▸ Data under study
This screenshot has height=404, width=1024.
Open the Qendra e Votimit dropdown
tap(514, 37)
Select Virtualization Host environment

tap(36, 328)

▸ Exercise instructions
Word for word, write out every entry shown above.

▸ Result of this exercise
This screenshot has height=404, width=1024.
Open the Qendra e Votimit dropdown
tap(514, 37)
Select Virtualization Host environment

tap(36, 328)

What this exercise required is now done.